И вот они разрабатывают план, все вместе и каждый в отдельности. И план готов.
– Теперь можно строить, – говорят они, берут топоры и начинают строить все вместе и каждый в отдельности, строго придерживаясь плана.
Они строят все вместе дом и каждый по одному дому, и все дома как один, потому что план один.
В каждом доме четыре окна выходят на улицу, четыре во двор. В палисаднике растут четыре тополя. Двор делится на четыре части: на скотскую, вторую, скотскую и четвертую. В скотской расположены: хлев, скирды сена и хлев, во второй: дрова, сараи, амбары, дрова в скотской, скирды сена, хлев, скирды сена, в четвертой амбары, дрова, сарай, амбары.

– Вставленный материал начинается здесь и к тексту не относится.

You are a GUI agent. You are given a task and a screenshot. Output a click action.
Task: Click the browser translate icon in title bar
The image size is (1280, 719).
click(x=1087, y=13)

В каждом доме четыре комнаты: спальня, гостиная, кухня, спальня. Четыре печки. В доме четыре стены, четыре потолка: в каждой комнате по потолку. Четыре комода. Четыре стола. Четыре дивана. Кругом четыре! Сегодня четыре – мистическое число колхоза. В доме четыре стула, в буфете четыре стакана, четыре картины висят на стенах. Но в каждом доме должна жить семья в четыре человека. Ни больше ни меньше: четыре. И в той семье, где больше четырех, лишних прогоняют вон. А в той семье, где меньше четырех, недостающих принимают со стороны. И у каждого из четырех человек всего по четыре. У мужа по четыре сапога, у жены четыре платья, у сына четыре ружья, у дочери четыре куклы. Четыре, четыре и четыре. Но вдруг колхозники вспоминают об уборной. Четыре уборные в одной квартире – это слишком много. Но они не хотят разбивать число. До сих пор везде было четыре. Они думают все вместе и каждый в отдельности, но ничего не могут выдумать. Придется дом построить без уборной. Это первая неудача. За ней появляются другие. Они вспоминают о самоваре. Четыре самовара – это слишком много. И вот они начинают пересматривать свой план. В доме четыре стула. Придут гости, негде будет сесть хозяевам. Они не знают, что делать. Придется выбрать другое число: два, три, десять. Но дом состоит из четырех стен. Из трех нельзя. Из двух нельзя. Из десяти нельзя. И вот дома исчезают на глазах у них. Исчезает строительство.